Starting With A Simple Example


Let's say you want to add all of the values in an array, and you want to wrap that functionality in a method so that you can call it on the object's data at will. In Ruby the class implementation would look something like this:

class BigData
  // ... other class stuff ...

  def sum
    @data.reduce(:+)
  end
end

Assume that @data is set somehow in some other part of the class definition. The important thing here is the method definition. I'm not sure how defining methods could get any easier in Ruby. Parentheses in the method signature are not required, the return value is simply the value of the last statement in the method, and no separate declaration is needed. It's simplicity itself. On the other hand, here's a C++ implementation of the same method:

// BigData.h
class BigData {
  // ... other class stuff ...

public:
  int sum();
};

// BigData.cpp
int BigData::sum() {
  int s = 0;
  for (int i = 0; i < _data.size(); i++) {
     s += _data[i];
  }
  return s;
}

Again assume that _data is set in another part of the class that's not shown. It's also assumed that _data is a vector so that the size() method is available. Look at how much more effort is involved in creating a method here. The method needs to be declared in the class definition in the header file, and then the body of the method is defined separately in the implementation file. In the header file, the declaration needs to go under the correct public, protected, or private heading. To be fair, Ruby has protected and private access specifiers as well (with slightly different behavior than C++), but methods are public by default in Ruby, which is generally the common case for methods. In C++ methods are private by default, so the public specifier is necessary if you want to call the method from outside the class.

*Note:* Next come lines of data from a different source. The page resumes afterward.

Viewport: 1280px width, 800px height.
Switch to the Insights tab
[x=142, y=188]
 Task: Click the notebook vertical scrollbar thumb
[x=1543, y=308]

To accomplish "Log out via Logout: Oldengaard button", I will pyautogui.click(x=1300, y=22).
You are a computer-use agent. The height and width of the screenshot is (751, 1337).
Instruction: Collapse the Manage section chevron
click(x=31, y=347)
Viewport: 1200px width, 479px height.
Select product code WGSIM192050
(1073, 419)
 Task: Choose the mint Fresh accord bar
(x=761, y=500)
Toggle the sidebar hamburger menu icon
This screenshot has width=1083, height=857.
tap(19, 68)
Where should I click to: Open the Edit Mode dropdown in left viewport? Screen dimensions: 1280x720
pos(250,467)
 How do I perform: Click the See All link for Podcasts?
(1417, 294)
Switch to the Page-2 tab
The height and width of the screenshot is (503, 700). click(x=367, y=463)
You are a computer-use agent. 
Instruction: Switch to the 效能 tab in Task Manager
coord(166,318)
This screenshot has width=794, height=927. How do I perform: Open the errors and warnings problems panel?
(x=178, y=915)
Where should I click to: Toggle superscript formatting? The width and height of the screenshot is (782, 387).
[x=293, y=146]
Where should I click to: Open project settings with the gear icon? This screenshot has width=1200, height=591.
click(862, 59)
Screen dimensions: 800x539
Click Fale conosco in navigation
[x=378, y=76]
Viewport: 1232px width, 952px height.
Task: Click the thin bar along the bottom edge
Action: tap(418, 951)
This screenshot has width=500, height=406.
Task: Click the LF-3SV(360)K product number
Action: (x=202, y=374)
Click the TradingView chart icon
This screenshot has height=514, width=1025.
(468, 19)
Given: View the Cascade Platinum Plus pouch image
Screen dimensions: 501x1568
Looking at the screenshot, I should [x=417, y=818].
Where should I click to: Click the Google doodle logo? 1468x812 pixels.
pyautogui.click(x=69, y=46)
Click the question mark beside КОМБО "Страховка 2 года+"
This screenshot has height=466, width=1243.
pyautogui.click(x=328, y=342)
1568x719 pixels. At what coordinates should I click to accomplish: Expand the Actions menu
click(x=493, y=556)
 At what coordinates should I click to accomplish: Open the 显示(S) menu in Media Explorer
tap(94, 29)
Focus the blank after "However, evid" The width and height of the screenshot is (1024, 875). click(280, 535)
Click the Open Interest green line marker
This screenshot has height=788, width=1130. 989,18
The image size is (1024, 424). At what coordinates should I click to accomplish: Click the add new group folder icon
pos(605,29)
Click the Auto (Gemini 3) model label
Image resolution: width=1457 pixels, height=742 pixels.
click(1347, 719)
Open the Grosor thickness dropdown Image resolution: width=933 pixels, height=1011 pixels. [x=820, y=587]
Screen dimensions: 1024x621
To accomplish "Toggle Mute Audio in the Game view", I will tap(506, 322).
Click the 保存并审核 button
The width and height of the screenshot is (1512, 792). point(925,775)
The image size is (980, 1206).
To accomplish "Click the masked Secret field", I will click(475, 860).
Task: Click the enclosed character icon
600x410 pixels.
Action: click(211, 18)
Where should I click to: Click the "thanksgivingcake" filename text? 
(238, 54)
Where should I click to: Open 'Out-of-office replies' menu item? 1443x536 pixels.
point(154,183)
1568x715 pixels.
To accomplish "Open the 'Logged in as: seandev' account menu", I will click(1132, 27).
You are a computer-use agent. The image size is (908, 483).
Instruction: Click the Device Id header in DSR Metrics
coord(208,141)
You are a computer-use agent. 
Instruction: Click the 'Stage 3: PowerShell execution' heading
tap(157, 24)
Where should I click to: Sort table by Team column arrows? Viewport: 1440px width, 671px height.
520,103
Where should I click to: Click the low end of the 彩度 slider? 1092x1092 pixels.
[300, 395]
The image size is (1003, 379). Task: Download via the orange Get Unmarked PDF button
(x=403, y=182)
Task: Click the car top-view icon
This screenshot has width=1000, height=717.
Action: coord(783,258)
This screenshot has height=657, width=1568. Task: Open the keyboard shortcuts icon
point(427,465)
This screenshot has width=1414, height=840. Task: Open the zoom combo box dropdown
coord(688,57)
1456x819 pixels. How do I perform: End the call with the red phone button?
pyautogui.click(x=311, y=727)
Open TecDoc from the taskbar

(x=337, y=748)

Then in the implementation file, the containing class of the method must be specified in the method name, so the method declaration appears a second time in almost, but not quite the same way. The body of the method is more verbose than in Ruby because Ruby has an incredible amount of support for looping over enumerable data structures, while C++ does not. Some third-party libraries, like Boost, do improve on this shortcoming somewhat, but the functionality isn't there out of the box. Then the method has to explicitly return the desired value, necessitating another minor statement.

The definition of the method could have been included in the header file, but that changes the behavior of the compiler. Putting a method definition in a C++ header file causes that method to be inlined in any code where it's called. For short methods that may be desirable, but that's certainly a premature optimization, and most of the time it's better to let the compiler make that choice for you with all of the information it has.

A More Complex Example


Okay, so Ruby makes adding short methods much easier than C++, but how do things look with something more complex? Instead of getting a simple summation of the data, what if we wanted to apply an arbitrary mathematical transformation to that data? The class doesn't know what the transformation will be ahead of time, but it takes a function, applies it to each element of its data set, and returns the transformed data set. Here's what that would look like in Ruby:

class BigData
  def transform
    @data.map { |element| yield element }
  end
end

Wow. One would think that was going to be a bit harder. Honestly, all I've done is rename the map function that comes with Ruby's Enumerable mixin and exposed it as part of the BigData class. Maybe that seems useless, but Ruby makes this kind of thing so easy that if it improves the program's readability, it can be worth doing even if it's just recycling functionality that's already available. That's partly why DSLs (Domain Specific Languages) are so common in Ruby.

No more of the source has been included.